Pensemos de nuevo en el caso vasco. La historiografía ha progresado en las dos últimas décadas por lo que toca a la reconstrucción de procesos sociopolíticos y acontecimientos, pero si en las obras de mayor circulación sigue difundiéndose la imagen de un Sabino Arana racista como cualquier otro en su época, sin entrar en su religión política del odio montada sobre ese racismo, con la consiguiente violencia que la acompaña tanto en su origen como en su transmisión posterior en la historia del nacionalismo hasta ETA, no entenderíamos nada de lo sucedido en el último medio siglo. O entenderíamos lo que al PNV interesa, ensalzando la modernidad del movimiento y preguntándonos sin buscar respuesta cómo una sociedad culta y progresiva pudo abrigar el terrorismo (perdón, "la violencia"). Solo que también en el nacionalsocialismo fueron modernos, y surgió en la culta y progresiva Alemania de Weimar, pero no por generación espontánea, lo mismo que las Brigadas Rojas emergen de la modernización espectacular que Italia experimentó en los años sesenta. Hubo en todos los casos una gestación de ideologías de la violencia, legitimadas por mitos sobre los cuales nadie se preocupó en incidir. Con el nacionalismo vasco sucede otro tanto, y es esa mentalidad discriminatoria que le sirvió de base, y alentó luego el terror, lo que aún hoy debiera preocuparnos.

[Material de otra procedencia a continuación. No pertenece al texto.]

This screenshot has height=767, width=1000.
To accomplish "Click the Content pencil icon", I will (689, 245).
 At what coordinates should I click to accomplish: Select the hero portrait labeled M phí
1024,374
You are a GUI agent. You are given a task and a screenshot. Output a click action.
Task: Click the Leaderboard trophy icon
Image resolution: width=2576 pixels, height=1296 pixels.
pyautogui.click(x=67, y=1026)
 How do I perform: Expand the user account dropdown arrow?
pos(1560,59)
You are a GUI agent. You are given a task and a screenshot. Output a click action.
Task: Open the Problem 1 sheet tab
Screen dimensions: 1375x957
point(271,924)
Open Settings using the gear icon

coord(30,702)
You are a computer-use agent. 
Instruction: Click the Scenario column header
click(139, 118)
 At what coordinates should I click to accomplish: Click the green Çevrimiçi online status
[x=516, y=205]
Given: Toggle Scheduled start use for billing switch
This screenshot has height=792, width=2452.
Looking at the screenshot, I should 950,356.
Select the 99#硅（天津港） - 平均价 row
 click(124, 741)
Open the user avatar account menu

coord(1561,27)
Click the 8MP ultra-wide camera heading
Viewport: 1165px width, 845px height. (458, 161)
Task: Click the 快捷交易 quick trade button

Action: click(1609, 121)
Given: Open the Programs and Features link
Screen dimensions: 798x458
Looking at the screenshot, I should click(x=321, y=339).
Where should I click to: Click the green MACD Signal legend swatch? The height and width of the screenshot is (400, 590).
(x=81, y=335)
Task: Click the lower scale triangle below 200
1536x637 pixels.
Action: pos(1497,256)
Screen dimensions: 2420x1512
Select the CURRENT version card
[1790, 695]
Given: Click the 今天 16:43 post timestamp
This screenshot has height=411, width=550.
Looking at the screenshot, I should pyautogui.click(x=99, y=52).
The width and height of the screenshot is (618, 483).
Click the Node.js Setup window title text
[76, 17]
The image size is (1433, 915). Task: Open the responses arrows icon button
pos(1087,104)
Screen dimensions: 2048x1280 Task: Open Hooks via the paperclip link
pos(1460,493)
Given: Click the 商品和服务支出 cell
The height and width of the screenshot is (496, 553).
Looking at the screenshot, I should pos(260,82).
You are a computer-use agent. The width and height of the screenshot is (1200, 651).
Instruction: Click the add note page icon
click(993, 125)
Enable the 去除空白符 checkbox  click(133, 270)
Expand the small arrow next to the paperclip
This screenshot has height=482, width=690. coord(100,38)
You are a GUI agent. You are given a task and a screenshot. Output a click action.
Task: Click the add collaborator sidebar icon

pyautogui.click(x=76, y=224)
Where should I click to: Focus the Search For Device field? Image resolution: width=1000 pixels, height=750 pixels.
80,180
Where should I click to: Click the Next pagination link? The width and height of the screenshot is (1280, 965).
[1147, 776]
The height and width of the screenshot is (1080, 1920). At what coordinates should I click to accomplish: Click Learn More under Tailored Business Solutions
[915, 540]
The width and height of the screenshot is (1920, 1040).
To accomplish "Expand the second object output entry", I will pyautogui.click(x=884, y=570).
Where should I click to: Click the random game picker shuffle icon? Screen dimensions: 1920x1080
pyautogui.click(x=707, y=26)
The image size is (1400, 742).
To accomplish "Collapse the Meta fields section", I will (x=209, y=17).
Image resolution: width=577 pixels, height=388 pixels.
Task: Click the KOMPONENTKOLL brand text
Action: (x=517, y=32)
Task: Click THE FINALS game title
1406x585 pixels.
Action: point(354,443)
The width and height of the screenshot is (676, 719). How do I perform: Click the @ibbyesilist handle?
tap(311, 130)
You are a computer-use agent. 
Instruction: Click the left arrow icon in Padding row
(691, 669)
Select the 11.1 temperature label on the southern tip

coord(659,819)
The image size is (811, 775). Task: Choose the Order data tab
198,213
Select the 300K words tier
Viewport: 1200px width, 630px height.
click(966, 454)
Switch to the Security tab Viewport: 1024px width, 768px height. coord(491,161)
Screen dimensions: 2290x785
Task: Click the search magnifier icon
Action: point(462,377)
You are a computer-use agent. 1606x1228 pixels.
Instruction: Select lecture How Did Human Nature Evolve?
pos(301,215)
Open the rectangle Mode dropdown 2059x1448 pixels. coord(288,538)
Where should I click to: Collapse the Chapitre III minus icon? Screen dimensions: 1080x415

Con el islamismo después del 11-S ha sucedido algo similar, por lo que concierne a la eliminación de los contenidos ideológicos, tanto para entender la lógica de los grandes atentados como para apuntalar el futuro. Así, mientras Bush ponía en marcha su catastrófica idea de cruzada, fue sorprendente la insistencia de tantos arabistas en refugiarse detrás de esa cortina de humo. Sin percibir que a partir de una lectura del Corán y de las sentencias de Mahoma, perfectamente acotada por los propios yihadistas, resulta posible individualizar las fuentes de su terrorismo, separar islam de islamismo (y yihadismo) y plantear la deseable adecuación entre visión islámica del mundo y democracia.

Para muchos ha sido más fácil echar balones fuera, negando toda posible conexión entre la lectura pretendidamente ortodoxa de los textos sagrados que propone el islamismo radical, y la legitimidad, y las formas del terror practicado por Al Qaeda y otros grupos yihadistas. Claro es que al adoptar semejante política del avestruz, en nombre de una oposición por lo demás ineficaz a la islamofobia, quedan borradas las posibilidades de analizar y contribuir a la difusión de un islam progresista. Si proponemos que no existe vínculo alguno entre ese terrorismo internacional y lo que pudo predicarse o difundirse en el siglo VII, no hay razón alguna para esforzarse en analizar un proceso tan complejo de transmisión de la violencia. Consecuencia: la tal islamofobia cabalga hoy feliz, favorecida por la crisis económica, sin que los clamores para sofocarla tengan la menor incidencia, ya que se hacen en nombre de un islam realmente inexistente. Incluso en términos teológicos, la angelización es la premisa de la satanización. Sobran apologistas y falta impulso para el conocimiento del islam: se premian simplezas y estudios capitales están sin traducir.

Entretanto, el disparate de Irak ha hecho inevitable el desastre a cámara lenta de Afganistán. Menos mal que sí cabe anotar datos positivos en una partida, la de los mecanismos de seguridad a escala internacional, inicialmente desbordados, tanto el 11-S como el 11-M. Cabe confiar en el mantenimiento de esa barrera, que compensa las espectaculares insuficiencias de la actuación internacional en los planos de la formación y de la ideología. Sin olvidar los daños colaterales en cuanto al funcionamiento de las relaciones de alteridad, entre los colectivos culturales y religiosos. Más allá de Estados Unidos, en Argelia, en una Europa con minorías musulmanas en ascenso, los efectos perversos del terrorismo sobre las mentalidades siguen reproduciéndose.

Antonio Elorza, catedrático de Ciencia Política.